Tanz im Traum. "Alfred der Große" von Robert Graf von Gallenberg und Jean-Louis Aumer
Dr. Juliane Pöche (Universität Hamburg)
Landläufig gilt La Sylphide (1832) von Filippo Taglioni und Jean-Madeleine Schneitzhoeffer als Startpunkt des romantischen Balletts. Seit der umfangreichen Studie The Pre-Romantic Ballet von Marian Hannah Winter ist jedoch klar, dass sich die Konzepte, die in La Sylphide sichtbar werden, bereits davor in einigen Balletten zeigten. Eins dieser Ballette ist Alfred der Große von Robert Graf von Gallenberg und Jean-Louis Aumer, das 1820 in Wien uraufgeführt wurde, und das als Brennspiegel für neue Ansätze in der Ballett- und Ballettmusikproduktion verstanden werden kann. So wird etwa in Alfred der Große der Zustand des Träumens dazu genutzt, Formationen einer Gruppe weiß gekleideter Tänzerinnen einzuführen. Dies lässt sich nicht nur auf theoretische Versuche, den Tanz zu begründen, und damit auch auf die Wiener Operntheorie zurückführen, sondern auch auf die Anthropologie Ernst Platners, in der das Träumen als spezifischer körperlicher und geistiger Zustand das Gebiet der mechanischen Phantasie bildet. Es zeigt sich dabei, dass sich die Ästhetik von Ballettmusik im Zusammenhang mit physiologischen Vorstellungen im 19. Jahrhundert erheblich verändert. Hierbei rückt der formale Aspekt von Choreographie und Musik wieder vermehrt in den Blick. Diese verschiedenen für das Ballett Alfred der Große wesentlichen Faktoren sollen in dem Vortrag dargestellt und die Art der formalen Verbindung der beiden Kunstformen Musik und Tanz auf analytischer Ebene nachvollzogen werden.

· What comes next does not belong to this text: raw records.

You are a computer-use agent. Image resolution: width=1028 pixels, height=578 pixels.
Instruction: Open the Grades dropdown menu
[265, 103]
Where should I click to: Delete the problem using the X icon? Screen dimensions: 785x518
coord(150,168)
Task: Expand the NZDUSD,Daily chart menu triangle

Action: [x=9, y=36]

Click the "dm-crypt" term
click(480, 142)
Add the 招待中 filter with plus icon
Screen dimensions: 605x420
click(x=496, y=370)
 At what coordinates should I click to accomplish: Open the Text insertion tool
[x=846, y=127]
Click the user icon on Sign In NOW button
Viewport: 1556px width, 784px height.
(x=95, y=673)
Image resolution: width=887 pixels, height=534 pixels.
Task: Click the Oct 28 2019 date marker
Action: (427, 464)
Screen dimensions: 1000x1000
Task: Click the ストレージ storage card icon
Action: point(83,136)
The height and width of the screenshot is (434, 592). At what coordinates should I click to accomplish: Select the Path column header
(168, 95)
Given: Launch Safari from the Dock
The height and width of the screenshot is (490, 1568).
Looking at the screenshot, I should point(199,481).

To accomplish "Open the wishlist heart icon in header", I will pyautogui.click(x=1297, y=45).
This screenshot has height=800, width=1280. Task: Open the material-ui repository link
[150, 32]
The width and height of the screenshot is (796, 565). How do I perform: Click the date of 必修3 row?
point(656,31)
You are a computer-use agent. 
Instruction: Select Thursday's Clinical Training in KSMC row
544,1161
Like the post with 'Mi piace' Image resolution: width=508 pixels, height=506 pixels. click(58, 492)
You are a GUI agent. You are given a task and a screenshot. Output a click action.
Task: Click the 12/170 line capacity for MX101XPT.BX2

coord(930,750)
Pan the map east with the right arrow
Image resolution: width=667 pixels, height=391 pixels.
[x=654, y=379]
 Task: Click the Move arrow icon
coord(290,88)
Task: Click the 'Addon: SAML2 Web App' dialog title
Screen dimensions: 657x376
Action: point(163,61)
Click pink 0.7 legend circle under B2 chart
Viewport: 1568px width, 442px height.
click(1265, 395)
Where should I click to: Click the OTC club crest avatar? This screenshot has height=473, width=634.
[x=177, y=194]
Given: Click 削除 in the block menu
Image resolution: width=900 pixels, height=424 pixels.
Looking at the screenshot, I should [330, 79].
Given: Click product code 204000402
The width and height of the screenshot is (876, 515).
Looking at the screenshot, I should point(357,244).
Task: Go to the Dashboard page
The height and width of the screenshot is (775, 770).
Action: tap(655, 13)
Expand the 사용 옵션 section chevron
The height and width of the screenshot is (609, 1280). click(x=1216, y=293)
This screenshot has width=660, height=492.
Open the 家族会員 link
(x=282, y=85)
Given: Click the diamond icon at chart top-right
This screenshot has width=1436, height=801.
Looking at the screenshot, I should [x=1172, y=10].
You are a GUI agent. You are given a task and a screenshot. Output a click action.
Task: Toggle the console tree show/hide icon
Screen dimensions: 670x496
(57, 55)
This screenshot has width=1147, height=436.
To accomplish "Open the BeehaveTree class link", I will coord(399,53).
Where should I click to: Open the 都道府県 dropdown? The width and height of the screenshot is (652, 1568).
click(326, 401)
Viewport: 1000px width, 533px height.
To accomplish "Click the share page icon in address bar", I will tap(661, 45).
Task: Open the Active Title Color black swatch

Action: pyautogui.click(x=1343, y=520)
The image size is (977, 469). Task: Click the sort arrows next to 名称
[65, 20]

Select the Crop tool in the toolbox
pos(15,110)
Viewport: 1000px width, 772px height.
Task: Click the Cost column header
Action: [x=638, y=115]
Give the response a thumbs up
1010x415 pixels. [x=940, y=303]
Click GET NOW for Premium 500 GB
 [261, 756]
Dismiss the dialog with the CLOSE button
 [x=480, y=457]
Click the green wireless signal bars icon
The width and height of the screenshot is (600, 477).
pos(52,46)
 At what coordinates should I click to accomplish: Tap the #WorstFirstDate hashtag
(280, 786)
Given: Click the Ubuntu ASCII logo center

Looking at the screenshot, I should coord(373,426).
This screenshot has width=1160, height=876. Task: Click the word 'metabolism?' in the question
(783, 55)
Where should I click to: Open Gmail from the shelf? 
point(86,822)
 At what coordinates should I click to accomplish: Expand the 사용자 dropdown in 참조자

Studium der Musikwissenschaft, Kunstgeschichte und Historischen Musikwissenschaft an der Technischen Universität Dresden und der Universität Hamburg, seit 2014 Wissenschaftliche Mitarbeiterin am Institut für Historische Musikwissenschaft, 2015 bis 2022 Wissenschaftliche Mitarbeiterin im DFG-Projekt „Thomas Selle – Opera omnia“, 2018 Promotion: Thomas Selles Musik für Hamburg. Komponieren in einer frühneuzeitlichen Metropole, Bern 2019 (= Musica poetica. Musik der Frühen Neuzeit 2). Die Arbeit wurde 2019 mit dem Karl H. Ditze-Preis ausgezeichnet. Februar bis Juli 2022: Forschungsstipendium der Gerda Henkel Stiftung für das Projekt „‚The Beautiful in motion‘ – Die Beziehung von Musik und Choreografie im 19. Jahrhundert“. August 2022 bis Januar 2023: Gastwissenschaftlerin an der Universität Basel.